= Directions for this task =
Update the listing from the line with "Viewport: 959px width, 648px height." to the line with "pyautogui.click(x=43, y=629)" by replacing "regular cleanup" with "weekly cleanup" and leaving everything else unchanged. Give back only those lines, without the pictures.

= Records for this exercise =
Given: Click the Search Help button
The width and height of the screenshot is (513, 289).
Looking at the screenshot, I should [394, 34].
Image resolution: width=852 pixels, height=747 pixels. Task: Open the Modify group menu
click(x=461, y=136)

* * *

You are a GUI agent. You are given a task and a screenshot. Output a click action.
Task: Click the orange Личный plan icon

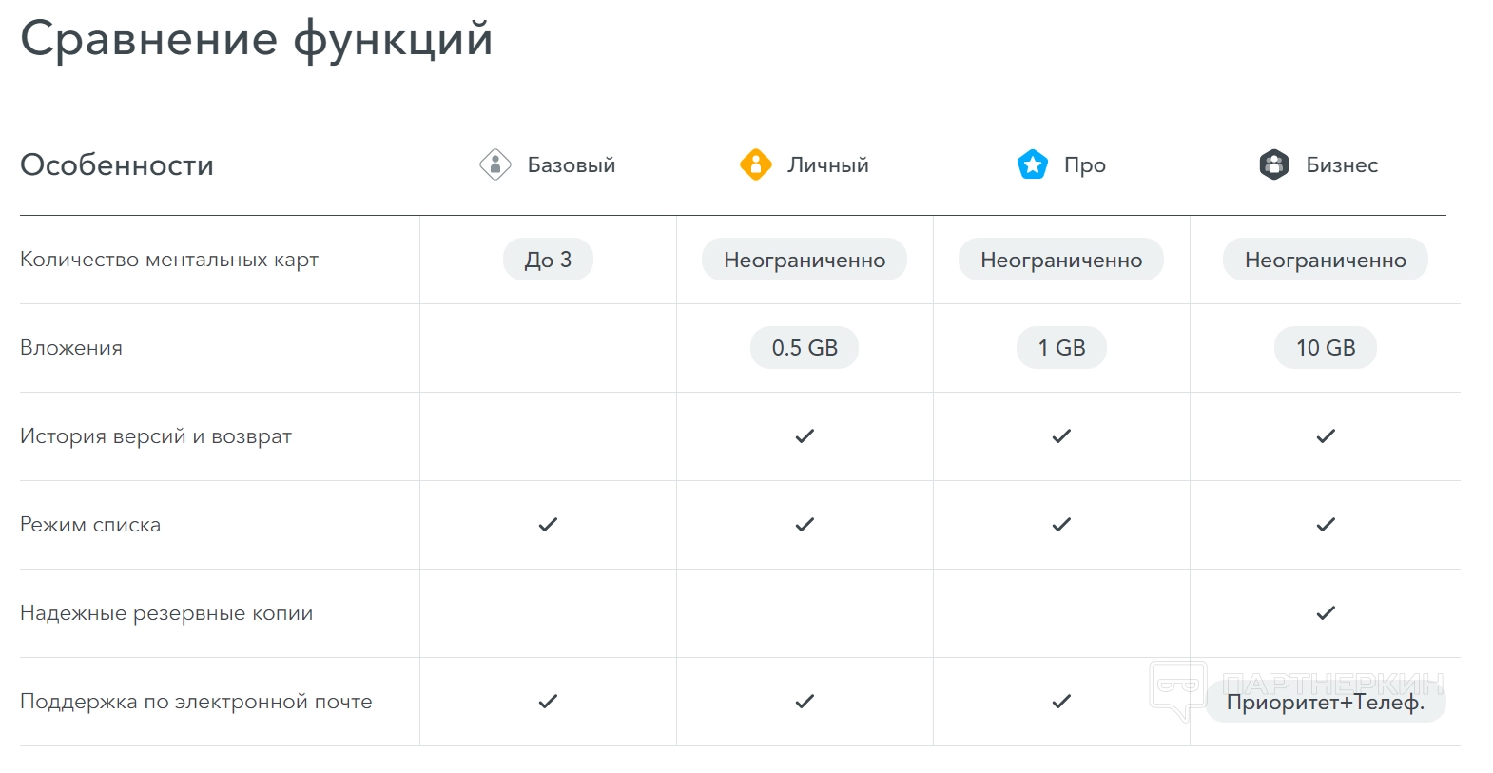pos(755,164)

--

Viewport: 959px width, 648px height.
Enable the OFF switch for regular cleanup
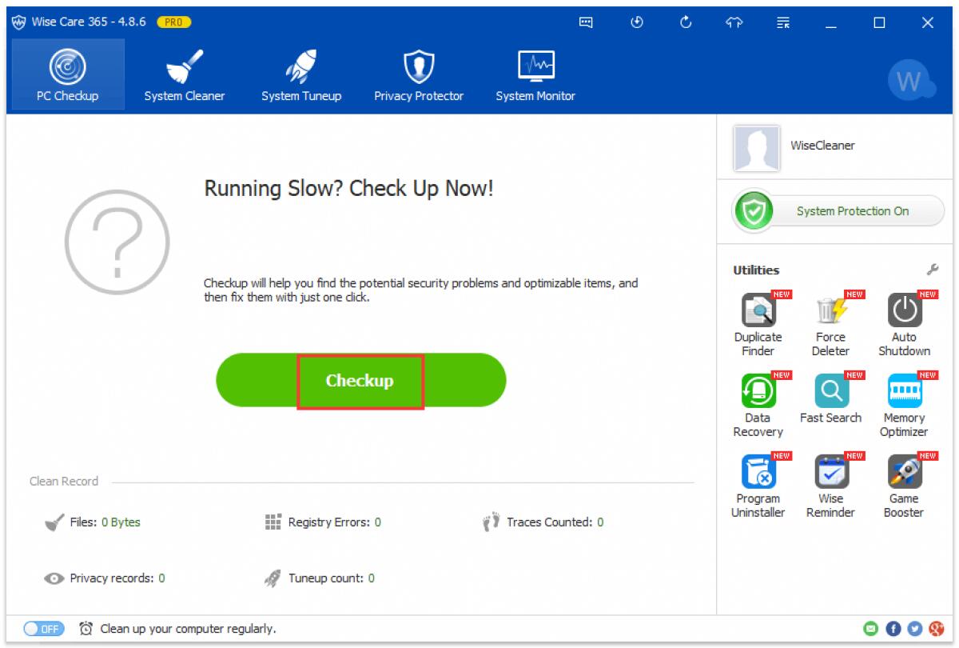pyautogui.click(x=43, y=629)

= Response to this task =
Viewport: 959px width, 648px height.
Enable the OFF switch for weekly cleanup
pyautogui.click(x=43, y=629)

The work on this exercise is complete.